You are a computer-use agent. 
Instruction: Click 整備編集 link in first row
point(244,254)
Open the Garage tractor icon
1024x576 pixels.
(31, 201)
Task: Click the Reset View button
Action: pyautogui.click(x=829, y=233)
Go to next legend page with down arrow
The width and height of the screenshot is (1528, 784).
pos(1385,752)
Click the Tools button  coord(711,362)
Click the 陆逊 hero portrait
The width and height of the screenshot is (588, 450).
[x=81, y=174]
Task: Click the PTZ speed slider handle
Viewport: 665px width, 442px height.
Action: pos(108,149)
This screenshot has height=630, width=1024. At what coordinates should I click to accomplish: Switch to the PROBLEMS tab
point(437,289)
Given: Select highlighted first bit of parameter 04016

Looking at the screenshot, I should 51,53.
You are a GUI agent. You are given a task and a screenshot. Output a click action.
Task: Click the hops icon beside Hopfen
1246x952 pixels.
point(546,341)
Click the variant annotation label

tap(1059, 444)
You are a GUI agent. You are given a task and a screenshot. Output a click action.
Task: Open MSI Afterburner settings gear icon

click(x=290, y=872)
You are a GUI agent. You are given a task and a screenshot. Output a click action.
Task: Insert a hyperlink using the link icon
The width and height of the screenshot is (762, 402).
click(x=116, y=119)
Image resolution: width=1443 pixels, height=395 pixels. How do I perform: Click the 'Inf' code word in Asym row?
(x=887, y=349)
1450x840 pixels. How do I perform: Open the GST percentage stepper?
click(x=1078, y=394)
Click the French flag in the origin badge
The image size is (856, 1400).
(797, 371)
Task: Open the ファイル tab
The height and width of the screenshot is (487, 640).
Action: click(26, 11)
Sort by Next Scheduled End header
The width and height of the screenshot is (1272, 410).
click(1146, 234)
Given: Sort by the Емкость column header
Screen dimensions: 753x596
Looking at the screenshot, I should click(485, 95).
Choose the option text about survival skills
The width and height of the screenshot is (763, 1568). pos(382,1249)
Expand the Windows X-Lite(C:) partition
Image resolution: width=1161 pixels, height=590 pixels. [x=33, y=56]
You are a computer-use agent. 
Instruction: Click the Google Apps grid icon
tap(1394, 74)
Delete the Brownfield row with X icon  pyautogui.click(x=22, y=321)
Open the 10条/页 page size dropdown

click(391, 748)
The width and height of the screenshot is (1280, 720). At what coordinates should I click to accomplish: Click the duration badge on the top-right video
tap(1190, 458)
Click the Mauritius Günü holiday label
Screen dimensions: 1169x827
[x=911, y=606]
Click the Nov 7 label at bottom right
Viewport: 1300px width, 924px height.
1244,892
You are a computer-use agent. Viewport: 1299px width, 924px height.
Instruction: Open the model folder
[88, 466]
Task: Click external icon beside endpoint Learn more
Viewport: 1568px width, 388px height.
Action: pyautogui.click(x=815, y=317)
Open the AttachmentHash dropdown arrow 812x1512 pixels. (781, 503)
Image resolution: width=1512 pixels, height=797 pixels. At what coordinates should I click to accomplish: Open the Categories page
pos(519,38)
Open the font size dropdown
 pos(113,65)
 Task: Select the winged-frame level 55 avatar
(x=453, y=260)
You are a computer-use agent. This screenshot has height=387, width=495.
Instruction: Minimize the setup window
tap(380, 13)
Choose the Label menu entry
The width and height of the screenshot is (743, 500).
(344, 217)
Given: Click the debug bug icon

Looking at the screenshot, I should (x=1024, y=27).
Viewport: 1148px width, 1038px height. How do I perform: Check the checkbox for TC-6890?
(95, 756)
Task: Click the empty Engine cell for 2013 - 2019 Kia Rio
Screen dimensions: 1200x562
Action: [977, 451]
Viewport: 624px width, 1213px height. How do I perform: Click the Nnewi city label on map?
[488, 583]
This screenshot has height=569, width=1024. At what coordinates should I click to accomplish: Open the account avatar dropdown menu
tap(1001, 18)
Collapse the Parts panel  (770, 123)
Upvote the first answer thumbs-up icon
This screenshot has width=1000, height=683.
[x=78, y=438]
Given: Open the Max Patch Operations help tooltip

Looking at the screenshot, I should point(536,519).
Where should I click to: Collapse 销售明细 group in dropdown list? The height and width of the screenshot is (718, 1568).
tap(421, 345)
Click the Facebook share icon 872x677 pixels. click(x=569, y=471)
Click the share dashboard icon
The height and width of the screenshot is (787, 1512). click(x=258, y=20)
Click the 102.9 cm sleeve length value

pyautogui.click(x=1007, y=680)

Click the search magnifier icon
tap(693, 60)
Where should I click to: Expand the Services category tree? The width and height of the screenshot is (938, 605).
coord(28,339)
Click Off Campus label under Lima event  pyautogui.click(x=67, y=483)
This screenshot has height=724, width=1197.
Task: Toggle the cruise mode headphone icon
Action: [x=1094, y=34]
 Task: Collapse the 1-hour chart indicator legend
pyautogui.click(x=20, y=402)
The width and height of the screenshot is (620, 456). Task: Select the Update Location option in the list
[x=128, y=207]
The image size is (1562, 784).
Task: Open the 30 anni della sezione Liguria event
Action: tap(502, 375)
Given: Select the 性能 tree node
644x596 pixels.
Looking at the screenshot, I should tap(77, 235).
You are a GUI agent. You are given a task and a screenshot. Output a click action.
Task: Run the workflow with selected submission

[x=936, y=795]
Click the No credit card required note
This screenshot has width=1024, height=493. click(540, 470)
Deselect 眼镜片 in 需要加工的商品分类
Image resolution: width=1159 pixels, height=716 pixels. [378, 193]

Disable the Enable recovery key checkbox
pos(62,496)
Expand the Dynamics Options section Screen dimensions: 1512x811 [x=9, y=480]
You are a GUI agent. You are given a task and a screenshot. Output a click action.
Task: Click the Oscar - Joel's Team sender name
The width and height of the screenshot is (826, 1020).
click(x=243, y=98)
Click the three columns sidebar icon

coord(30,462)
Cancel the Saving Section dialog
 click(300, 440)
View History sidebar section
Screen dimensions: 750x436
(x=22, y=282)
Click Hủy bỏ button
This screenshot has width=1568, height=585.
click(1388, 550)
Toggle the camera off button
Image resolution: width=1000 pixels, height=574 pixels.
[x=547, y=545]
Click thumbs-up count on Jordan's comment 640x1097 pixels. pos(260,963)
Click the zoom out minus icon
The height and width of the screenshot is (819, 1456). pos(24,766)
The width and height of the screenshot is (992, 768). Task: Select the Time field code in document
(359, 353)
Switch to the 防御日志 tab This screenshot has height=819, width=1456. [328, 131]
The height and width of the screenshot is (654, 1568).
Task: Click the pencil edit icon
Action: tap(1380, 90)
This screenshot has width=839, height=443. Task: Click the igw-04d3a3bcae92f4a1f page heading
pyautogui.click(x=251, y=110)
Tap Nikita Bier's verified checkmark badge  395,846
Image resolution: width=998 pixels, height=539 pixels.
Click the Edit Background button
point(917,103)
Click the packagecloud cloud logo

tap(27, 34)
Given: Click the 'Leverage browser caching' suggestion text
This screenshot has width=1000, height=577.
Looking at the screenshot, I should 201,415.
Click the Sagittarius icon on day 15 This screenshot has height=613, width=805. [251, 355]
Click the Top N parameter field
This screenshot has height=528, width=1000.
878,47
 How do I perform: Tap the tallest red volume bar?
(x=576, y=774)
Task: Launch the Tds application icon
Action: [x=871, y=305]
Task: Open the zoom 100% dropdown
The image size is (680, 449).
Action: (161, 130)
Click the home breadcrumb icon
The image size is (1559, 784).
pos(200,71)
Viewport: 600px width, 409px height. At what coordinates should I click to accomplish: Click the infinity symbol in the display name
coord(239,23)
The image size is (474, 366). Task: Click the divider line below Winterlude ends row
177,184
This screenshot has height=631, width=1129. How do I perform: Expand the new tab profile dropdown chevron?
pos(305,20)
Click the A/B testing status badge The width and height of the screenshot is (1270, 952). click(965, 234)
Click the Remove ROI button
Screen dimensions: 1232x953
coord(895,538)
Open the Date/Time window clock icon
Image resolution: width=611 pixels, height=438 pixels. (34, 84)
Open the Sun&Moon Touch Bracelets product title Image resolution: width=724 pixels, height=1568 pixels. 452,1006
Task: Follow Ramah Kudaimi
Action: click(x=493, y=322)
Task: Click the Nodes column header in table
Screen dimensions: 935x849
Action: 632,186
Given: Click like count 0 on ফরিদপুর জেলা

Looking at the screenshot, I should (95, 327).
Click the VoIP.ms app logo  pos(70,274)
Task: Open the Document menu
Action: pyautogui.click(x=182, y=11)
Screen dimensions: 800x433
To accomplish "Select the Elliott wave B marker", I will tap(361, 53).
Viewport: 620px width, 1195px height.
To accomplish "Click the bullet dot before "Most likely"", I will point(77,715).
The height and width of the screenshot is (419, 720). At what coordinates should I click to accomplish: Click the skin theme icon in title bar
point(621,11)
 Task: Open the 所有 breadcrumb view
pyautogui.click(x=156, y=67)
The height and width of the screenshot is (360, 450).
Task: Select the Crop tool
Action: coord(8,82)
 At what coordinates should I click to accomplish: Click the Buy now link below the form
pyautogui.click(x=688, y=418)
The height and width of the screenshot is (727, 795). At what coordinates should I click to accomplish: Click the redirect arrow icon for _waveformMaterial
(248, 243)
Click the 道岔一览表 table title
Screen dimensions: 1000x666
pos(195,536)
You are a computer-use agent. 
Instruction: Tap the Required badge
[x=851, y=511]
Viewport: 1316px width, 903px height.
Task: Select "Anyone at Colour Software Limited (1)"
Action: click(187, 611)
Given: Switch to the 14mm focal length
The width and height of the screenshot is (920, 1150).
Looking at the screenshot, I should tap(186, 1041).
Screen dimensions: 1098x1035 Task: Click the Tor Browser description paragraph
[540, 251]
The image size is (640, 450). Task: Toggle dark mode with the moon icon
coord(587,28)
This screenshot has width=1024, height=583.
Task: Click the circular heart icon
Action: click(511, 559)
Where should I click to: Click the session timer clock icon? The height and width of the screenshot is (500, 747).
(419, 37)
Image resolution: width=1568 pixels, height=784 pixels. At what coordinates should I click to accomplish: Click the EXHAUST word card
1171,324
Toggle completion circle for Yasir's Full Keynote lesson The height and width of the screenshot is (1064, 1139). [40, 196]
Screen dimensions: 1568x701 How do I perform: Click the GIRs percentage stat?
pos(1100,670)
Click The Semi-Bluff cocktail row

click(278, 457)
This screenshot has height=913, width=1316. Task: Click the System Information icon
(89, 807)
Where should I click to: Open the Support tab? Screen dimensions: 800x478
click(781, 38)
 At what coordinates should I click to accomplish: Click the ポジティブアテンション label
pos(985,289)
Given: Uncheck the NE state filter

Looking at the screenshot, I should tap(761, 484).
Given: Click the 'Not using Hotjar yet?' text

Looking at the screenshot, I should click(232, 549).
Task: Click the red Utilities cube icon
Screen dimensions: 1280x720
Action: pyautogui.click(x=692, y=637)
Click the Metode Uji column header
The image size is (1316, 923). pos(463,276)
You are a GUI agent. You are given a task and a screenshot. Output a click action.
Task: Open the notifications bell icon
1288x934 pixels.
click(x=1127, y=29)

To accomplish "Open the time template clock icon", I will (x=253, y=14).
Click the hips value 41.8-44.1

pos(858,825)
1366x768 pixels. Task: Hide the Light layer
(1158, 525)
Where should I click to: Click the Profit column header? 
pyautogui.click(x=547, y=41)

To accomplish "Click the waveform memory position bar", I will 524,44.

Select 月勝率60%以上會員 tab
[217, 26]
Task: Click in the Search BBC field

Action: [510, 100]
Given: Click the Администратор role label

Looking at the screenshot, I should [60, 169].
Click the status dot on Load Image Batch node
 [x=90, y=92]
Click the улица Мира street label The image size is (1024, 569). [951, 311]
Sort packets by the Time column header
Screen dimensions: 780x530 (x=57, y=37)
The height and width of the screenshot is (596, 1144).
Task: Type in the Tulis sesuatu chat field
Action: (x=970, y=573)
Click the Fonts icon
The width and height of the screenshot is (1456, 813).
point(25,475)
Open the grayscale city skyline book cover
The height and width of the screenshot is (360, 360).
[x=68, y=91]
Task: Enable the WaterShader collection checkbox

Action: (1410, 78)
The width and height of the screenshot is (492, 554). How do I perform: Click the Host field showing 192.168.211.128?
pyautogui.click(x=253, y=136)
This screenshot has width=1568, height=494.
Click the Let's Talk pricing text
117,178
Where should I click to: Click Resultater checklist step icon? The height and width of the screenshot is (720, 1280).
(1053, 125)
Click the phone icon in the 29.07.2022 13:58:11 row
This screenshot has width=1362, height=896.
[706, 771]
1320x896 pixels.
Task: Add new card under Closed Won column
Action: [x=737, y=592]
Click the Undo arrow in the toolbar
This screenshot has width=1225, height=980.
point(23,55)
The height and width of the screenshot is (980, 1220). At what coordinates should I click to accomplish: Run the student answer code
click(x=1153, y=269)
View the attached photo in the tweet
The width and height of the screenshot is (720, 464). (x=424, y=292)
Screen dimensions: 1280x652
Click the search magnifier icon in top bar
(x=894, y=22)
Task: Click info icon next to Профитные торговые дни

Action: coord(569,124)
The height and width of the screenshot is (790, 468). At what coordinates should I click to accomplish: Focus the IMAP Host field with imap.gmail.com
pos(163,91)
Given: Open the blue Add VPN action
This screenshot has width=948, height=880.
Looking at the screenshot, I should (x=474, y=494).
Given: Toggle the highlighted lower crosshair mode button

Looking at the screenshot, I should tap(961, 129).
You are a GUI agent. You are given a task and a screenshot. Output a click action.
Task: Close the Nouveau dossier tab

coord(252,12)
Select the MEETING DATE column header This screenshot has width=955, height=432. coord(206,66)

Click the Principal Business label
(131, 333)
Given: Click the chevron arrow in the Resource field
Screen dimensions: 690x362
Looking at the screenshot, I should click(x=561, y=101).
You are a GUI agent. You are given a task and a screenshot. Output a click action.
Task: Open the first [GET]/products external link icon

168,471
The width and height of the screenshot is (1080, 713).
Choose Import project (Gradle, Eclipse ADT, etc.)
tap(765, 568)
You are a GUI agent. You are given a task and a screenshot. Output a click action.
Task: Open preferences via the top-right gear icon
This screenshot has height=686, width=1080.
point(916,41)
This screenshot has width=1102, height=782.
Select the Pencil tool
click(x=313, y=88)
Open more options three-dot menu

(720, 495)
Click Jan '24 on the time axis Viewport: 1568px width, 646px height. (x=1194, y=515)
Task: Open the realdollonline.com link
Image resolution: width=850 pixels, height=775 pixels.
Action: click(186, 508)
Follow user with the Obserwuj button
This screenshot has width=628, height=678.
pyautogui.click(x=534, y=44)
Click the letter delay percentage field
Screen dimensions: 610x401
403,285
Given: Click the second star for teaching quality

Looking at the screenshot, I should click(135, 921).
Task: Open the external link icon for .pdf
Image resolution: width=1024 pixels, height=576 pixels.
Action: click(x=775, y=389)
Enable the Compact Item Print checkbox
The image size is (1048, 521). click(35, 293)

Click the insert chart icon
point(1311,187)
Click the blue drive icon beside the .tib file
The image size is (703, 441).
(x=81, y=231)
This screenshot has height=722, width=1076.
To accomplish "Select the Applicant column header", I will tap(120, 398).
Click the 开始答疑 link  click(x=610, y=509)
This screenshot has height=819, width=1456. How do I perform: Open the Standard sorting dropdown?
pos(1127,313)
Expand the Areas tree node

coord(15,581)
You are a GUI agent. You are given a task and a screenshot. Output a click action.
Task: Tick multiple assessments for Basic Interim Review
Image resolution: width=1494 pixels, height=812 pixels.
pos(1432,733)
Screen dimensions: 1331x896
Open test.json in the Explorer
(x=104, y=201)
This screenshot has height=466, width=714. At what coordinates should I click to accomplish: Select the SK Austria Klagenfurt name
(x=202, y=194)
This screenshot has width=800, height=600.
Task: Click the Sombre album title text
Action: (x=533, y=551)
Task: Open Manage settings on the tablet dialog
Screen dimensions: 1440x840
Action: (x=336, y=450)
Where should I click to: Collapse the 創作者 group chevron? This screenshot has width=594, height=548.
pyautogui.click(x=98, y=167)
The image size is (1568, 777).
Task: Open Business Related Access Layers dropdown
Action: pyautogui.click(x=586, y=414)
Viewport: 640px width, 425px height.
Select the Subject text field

__Direction__:
In the part of the records that opens with the line containing "Task: Select the winged-frame" and closes with the line containing "Looking at the screenshot, I should (x=1024, y=27).", change "setup window" to "installer window" and reproduce only those lines, leaving everything else unaltered.

__Written solution__:
 Task: Select the winged-frame level 55 avatar
(x=453, y=260)
You are a computer-use agent. This screenshot has height=387, width=495.
Instruction: Minimize the installer window
tap(380, 13)
Choose the Label menu entry
The width and height of the screenshot is (743, 500).
(344, 217)
Given: Click the debug bug icon

Looking at the screenshot, I should (x=1024, y=27).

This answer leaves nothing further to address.